● Task objective: Each line from the one that holds "The width and" to the end of the entries is to be given again exactly. Do not include pictures.

Entries supplied START

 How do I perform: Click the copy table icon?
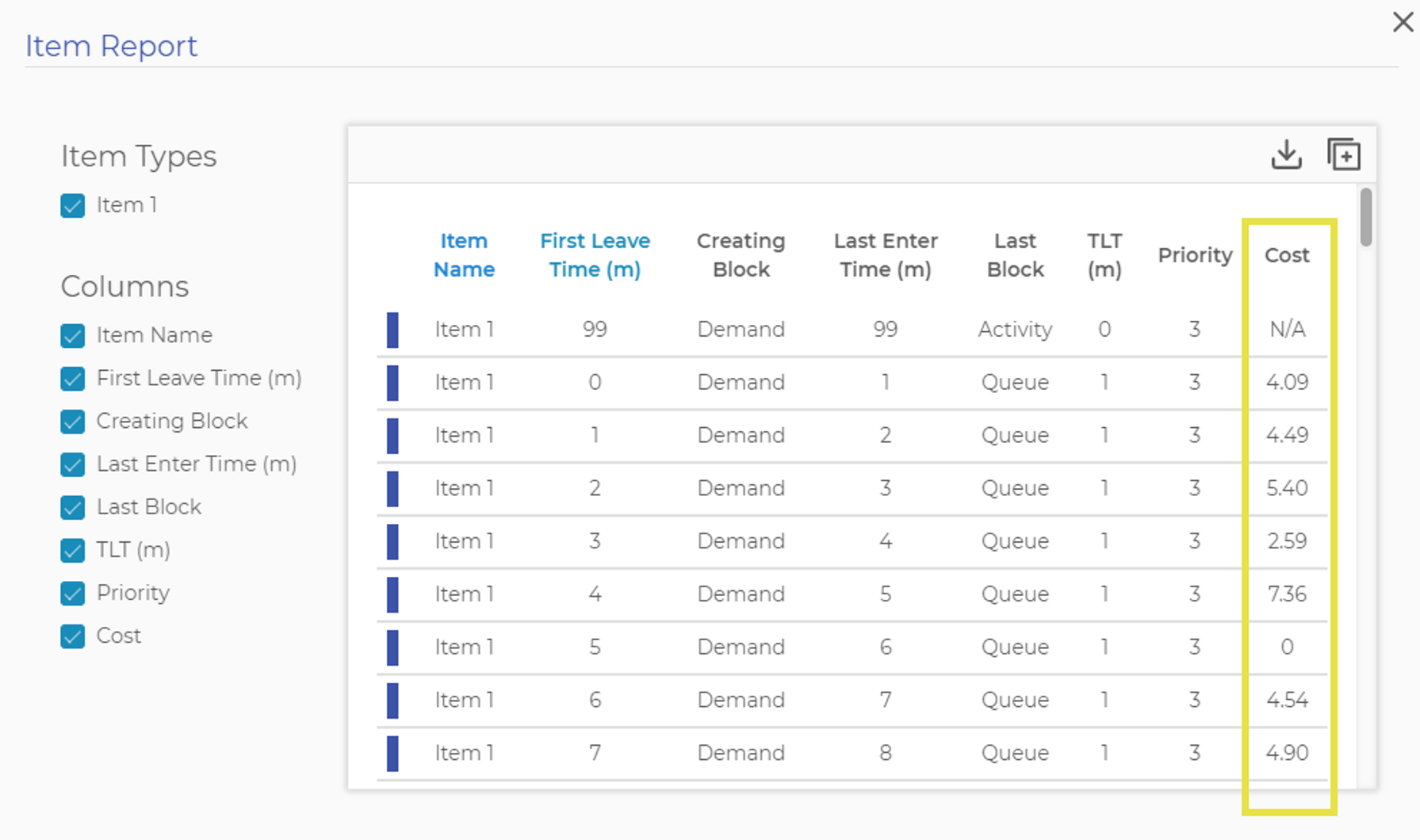1344,155
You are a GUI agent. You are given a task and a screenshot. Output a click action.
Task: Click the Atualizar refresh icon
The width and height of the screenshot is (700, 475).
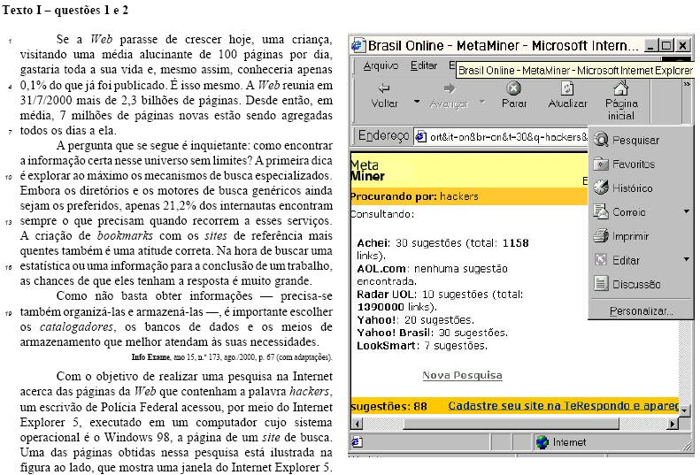tap(567, 88)
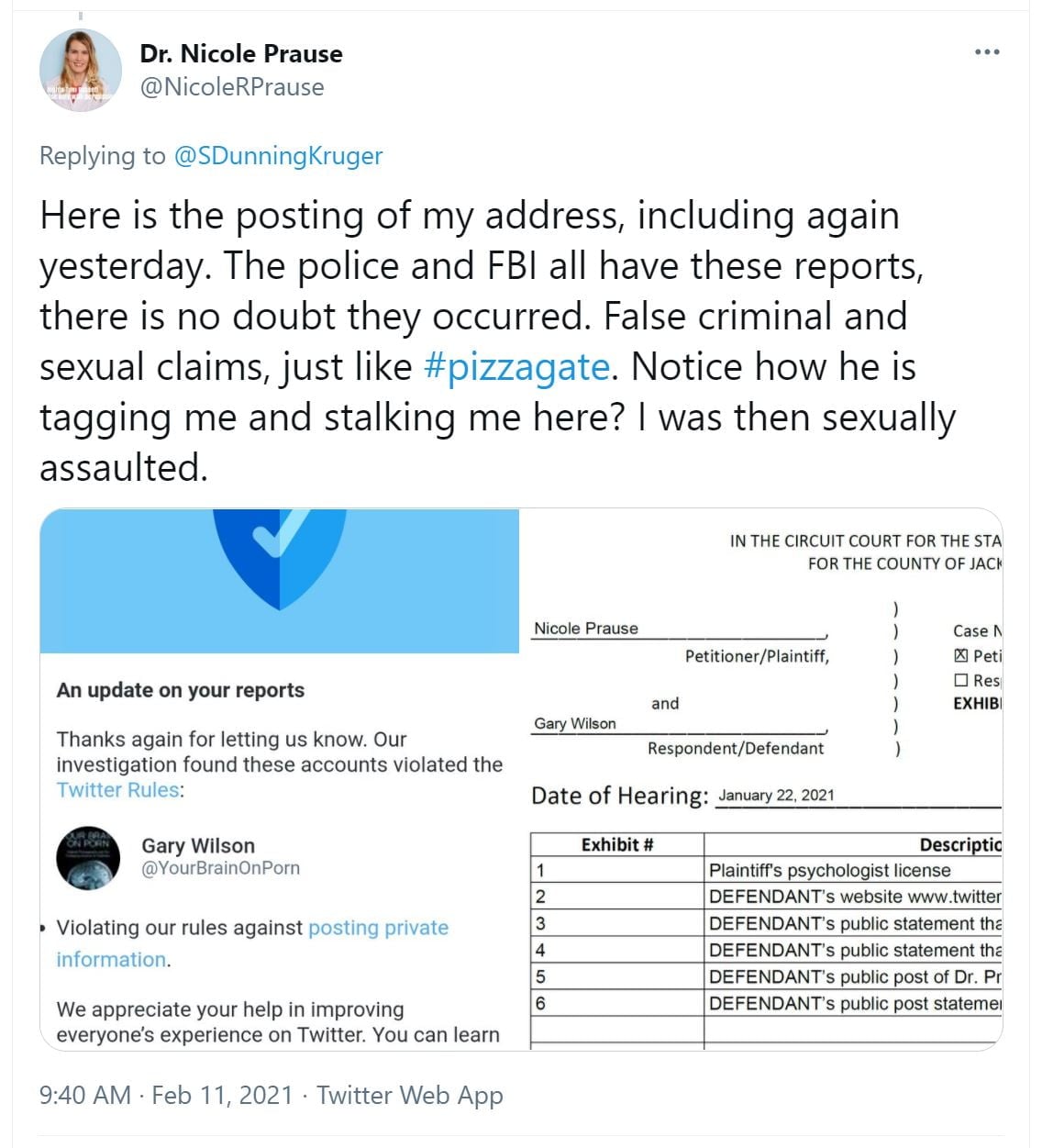1042x1148 pixels.
Task: Toggle the checked Petitioner checkbox
Action: [x=961, y=655]
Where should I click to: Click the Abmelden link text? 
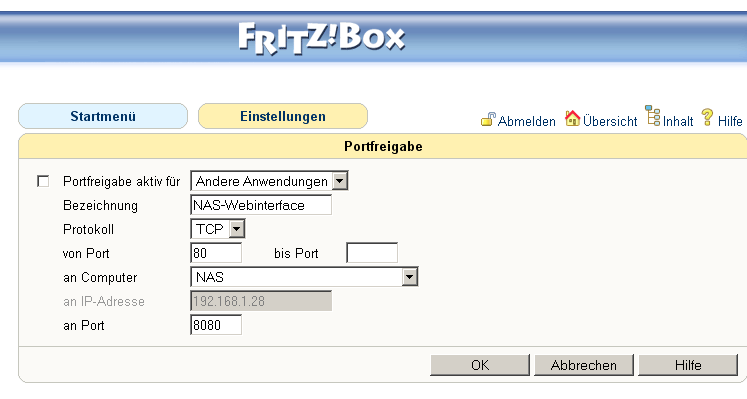click(527, 121)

Entries supplied END

● Output:
The width and height of the screenshot is (700, 475).
tap(567, 88)
1042x1148 pixels.
Task: Toggle the checked Petitioner checkbox
Action: [x=961, y=655]
Where should I click to: Click the Abmelden link text? 
click(527, 121)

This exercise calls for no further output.